= MATERIAL PROVIDED =
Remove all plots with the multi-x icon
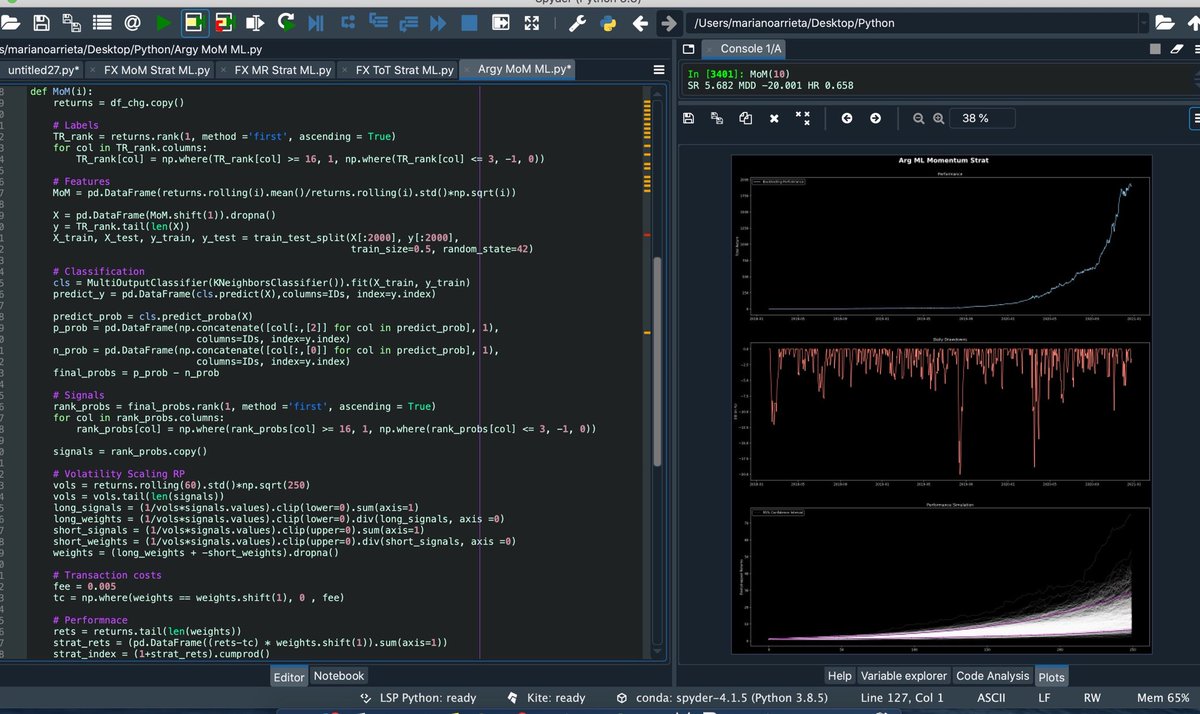 point(802,118)
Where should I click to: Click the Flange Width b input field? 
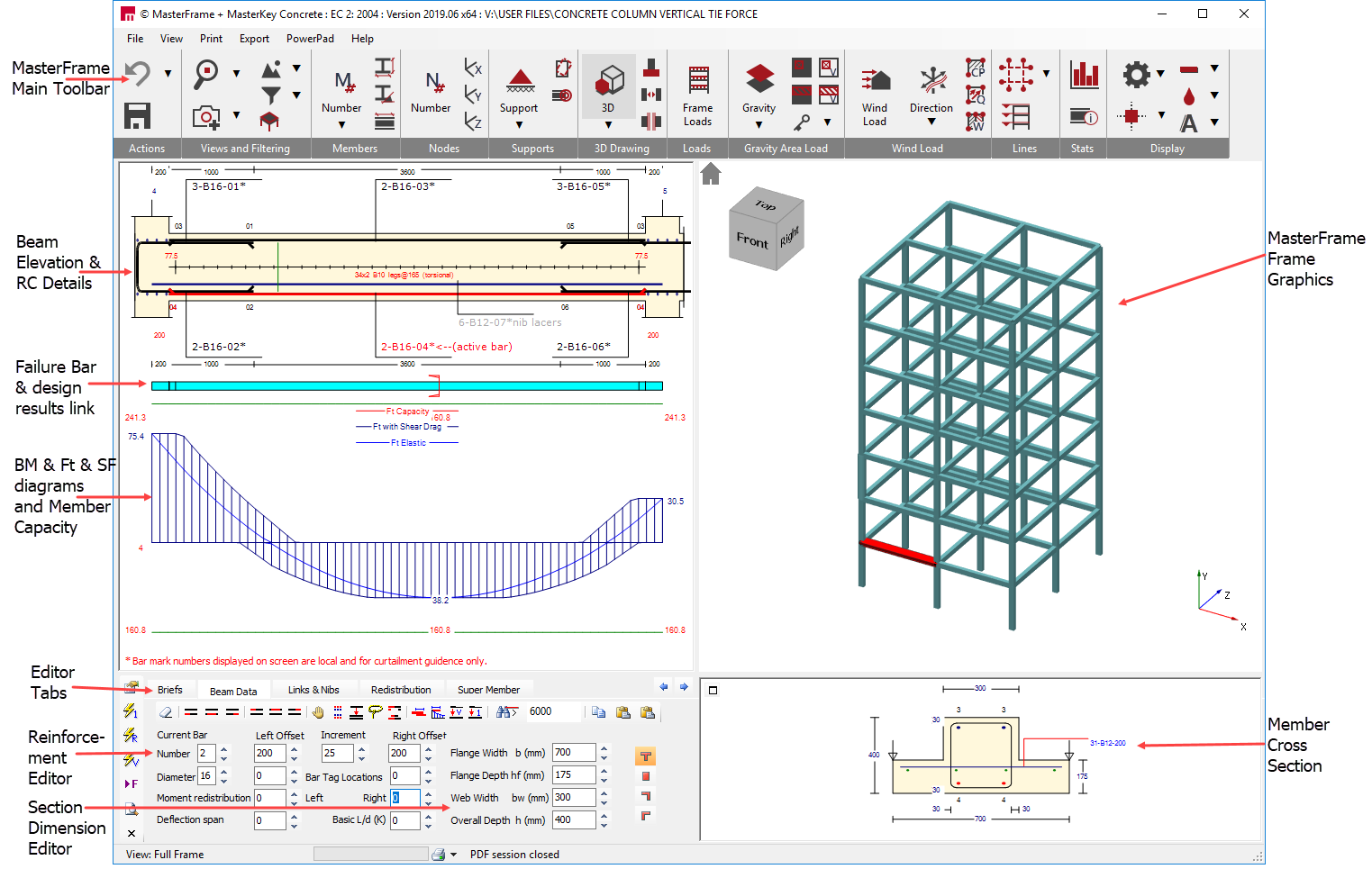[x=574, y=753]
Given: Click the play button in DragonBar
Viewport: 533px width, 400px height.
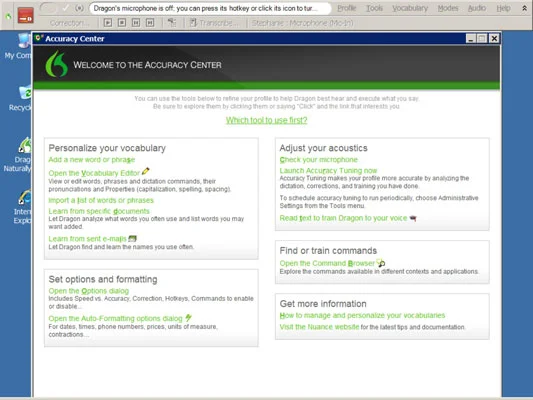Looking at the screenshot, I should (x=108, y=23).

= EXERCISE DETAILS =
Reproduce the stretch of entries from the line that contains "Where should I" through the end of the entries, leaving the pictures out of your answer.

= WORKED ANSWER =
Where should I click to: Click the Flange Width b input field? 
[x=574, y=753]
Given: Click the play button in DragonBar
Viewport: 533px width, 400px height.
Looking at the screenshot, I should (x=108, y=23).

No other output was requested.